The Lyndhurst pastoral station in Lyndhurst, North Queensland was originally referred to as “the Lyndhurst run” and often referred to as Lyndhurst Station. It was established in approximately 1863 by Mr Barnes and John Fulford. The property bred prize-winning Hereford cattle and has an important place in Australia's early history. The Station still operates as a cattle station today under the management of the Welcome Downs Cattle Co.

== Location ==
Originally the station was referred to as located in Basalt country. Later the location was considered to be a part of Georgetown and later known (officially in the year 2000) as Lyndhurst. It is also sometimes known to be located in the nearby suburb of Einasleigh.

The station is located close to the airstrip at Lyndhurst. The name of the town presumably got its name from the Lyndhurst pastoral station.

Its large size (in 1895 was 1,000 square miles) makes it significant to the local area geographically.

The official address of the operators of the Lyndhurst Station, the “Welcome Downs Cattle Co.” is “Lyndhurst Station, 4871 Einasleigh”.

== History ==
The pastoral station is associated with the early history of Australia and the Queensland area. The export of cattle and meat were primary sources of income and closely associated with over economic growth of Australia.
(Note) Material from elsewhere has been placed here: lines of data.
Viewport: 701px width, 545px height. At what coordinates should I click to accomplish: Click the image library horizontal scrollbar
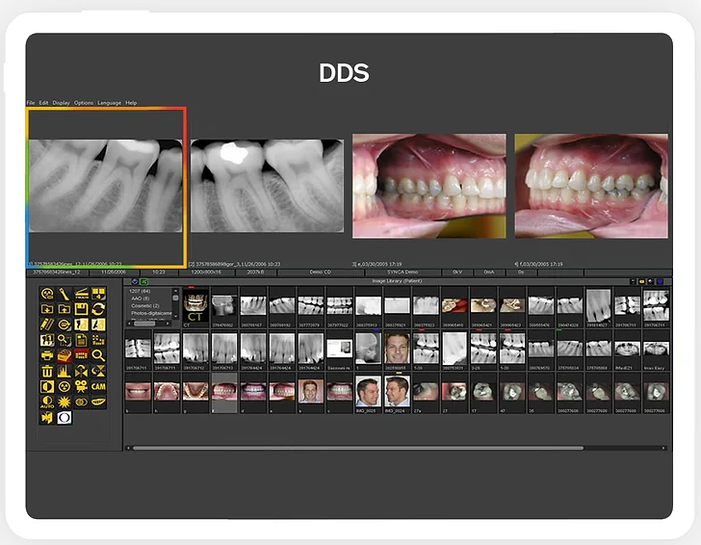click(x=356, y=448)
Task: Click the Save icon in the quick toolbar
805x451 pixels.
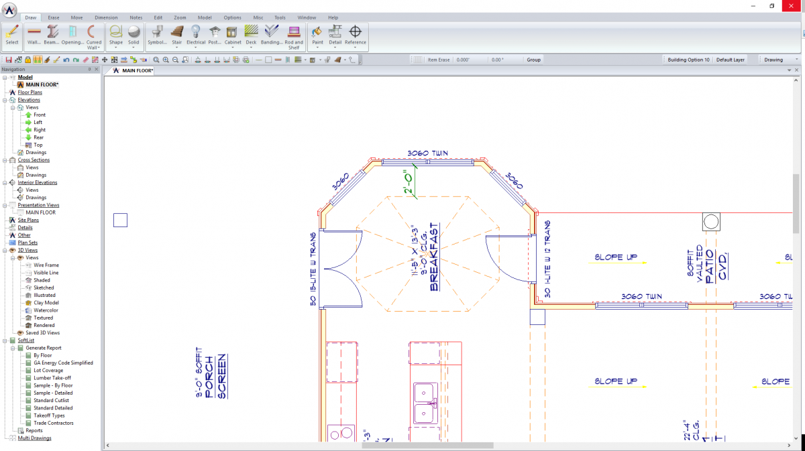Action: [9, 59]
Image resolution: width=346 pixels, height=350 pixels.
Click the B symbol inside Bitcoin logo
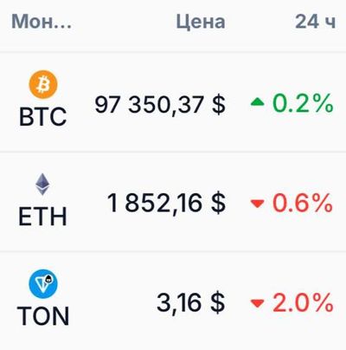coord(43,85)
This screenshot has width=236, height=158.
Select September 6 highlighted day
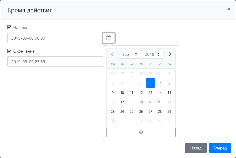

In 1895 the station had around 35,000 cattle and also drafted horses.

Fats and other meat by-products discarded were passed on to the Alligator Creek meatworks or the Ross River Meatworks for further processing and sale.

White ants were a problem at the station, destroying the original fence work made out of iron bark, which was replaced by stonework.

In 1918, the Government purchased the station. One of the conditions of purchase is that the vendor needed to invest part of the sale proceeds in government debentures for a period of time.

Richard Morton Machan (who was known for his later contributions and for being the namesake of the suburb of Machans Beach) worked at the station, which at the time was considered to be part of Georgetown.

Trading as the “Welcome Downs Cattle Co.” (Keough Family Trust), it currently operates on Lyndhurst Station, Einsasleigh Qld.